___ RECORDS PROVIDED

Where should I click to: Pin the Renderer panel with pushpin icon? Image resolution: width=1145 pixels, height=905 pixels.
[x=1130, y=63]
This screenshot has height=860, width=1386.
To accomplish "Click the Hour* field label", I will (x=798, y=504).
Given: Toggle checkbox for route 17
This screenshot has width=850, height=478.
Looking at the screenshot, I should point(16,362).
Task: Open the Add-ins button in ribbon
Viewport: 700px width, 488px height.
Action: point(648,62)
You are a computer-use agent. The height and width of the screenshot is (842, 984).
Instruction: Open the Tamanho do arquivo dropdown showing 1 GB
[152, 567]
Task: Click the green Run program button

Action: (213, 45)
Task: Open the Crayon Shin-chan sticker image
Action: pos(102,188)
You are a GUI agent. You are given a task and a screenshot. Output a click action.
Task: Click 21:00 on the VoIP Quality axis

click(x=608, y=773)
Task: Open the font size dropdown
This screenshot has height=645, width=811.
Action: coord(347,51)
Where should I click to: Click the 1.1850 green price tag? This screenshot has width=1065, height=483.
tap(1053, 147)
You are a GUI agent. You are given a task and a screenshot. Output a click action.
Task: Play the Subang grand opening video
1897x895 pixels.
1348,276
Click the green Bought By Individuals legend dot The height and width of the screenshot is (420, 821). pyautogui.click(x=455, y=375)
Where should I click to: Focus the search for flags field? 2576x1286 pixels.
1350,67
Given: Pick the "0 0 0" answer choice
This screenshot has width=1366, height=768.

______

### EXERCISE DIRECTIONS
Retype each entry exactly.

### FINISHED TASK
Where should I click to: Pin the Renderer panel with pushpin icon? Image resolution: width=1145 pixels, height=905 pixels.
[x=1130, y=63]
This screenshot has height=860, width=1386.
To accomplish "Click the Hour* field label", I will (x=798, y=504).
Given: Toggle checkbox for route 17
This screenshot has width=850, height=478.
Looking at the screenshot, I should point(16,362).
Task: Open the Add-ins button in ribbon
Viewport: 700px width, 488px height.
Action: point(648,62)
You are a computer-use agent. The height and width of the screenshot is (842, 984).
Instruction: Open the Tamanho do arquivo dropdown showing 1 GB
[152, 567]
Task: Click the green Run program button

Action: (213, 45)
Task: Open the Crayon Shin-chan sticker image
Action: pos(102,188)
You are a GUI agent. You are given a task and a screenshot. Output a click action.
Task: Click 21:00 on the VoIP Quality axis

click(x=608, y=773)
Task: Open the font size dropdown
This screenshot has height=645, width=811.
Action: coord(347,51)
Where should I click to: Click the 1.1850 green price tag? This screenshot has width=1065, height=483.
tap(1053, 147)
You are a GUI agent. You are given a task and a screenshot. Output a click action.
Task: Play the Subang grand opening video
1897x895 pixels.
1348,276
Click the green Bought By Individuals legend dot The height and width of the screenshot is (420, 821). pyautogui.click(x=455, y=375)
Where should I click to: Focus the search for flags field? 2576x1286 pixels.
1350,67
Given: Pick the "0 0 0" answer choice
This screenshot has width=1366, height=768.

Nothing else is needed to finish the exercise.